Work task: Go through the material below and return each line with the string "agent" in it.

Given information:
----------
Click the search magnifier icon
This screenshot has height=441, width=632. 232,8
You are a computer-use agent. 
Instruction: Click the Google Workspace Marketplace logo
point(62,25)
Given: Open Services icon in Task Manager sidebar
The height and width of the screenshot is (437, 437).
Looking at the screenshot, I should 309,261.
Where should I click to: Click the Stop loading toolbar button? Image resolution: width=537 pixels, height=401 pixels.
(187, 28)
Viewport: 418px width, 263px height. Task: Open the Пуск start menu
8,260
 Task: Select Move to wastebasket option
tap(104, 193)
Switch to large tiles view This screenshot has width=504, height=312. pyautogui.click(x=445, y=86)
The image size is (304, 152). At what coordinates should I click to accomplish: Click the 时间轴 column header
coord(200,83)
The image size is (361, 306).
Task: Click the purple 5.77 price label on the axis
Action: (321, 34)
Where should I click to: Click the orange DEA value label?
----------
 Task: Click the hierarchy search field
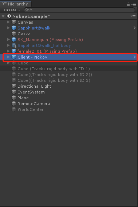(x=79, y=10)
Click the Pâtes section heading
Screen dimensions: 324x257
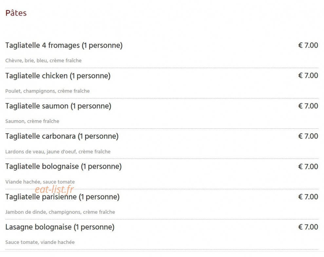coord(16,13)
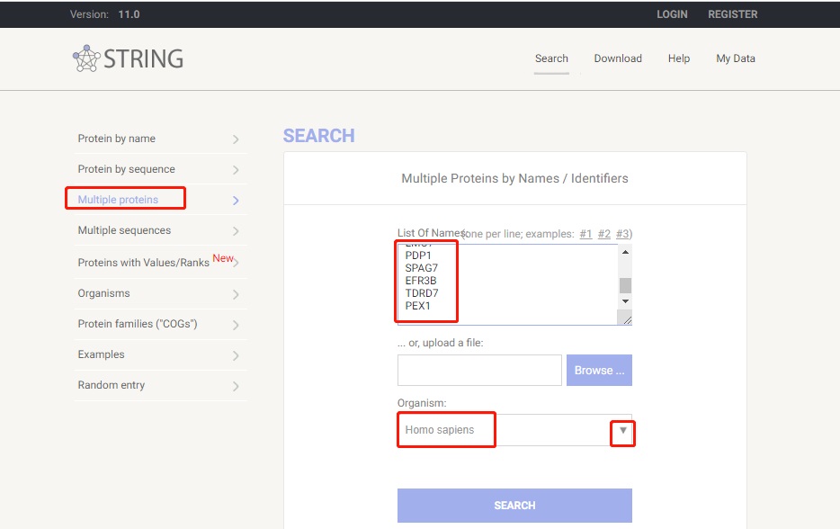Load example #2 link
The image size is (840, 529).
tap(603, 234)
----------
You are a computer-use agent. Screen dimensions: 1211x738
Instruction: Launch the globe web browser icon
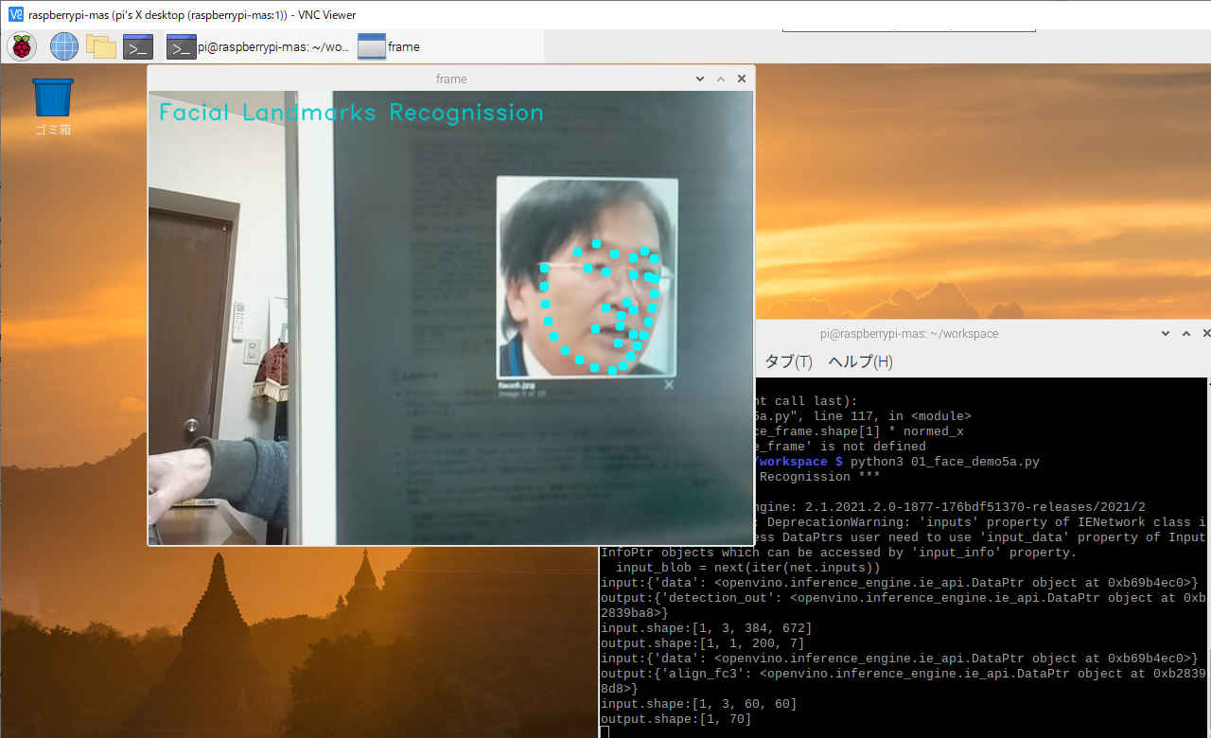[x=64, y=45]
----------
Response:
You are a computer-use agent. 
You are a computer-use agent. Screen dimensions: 1211x738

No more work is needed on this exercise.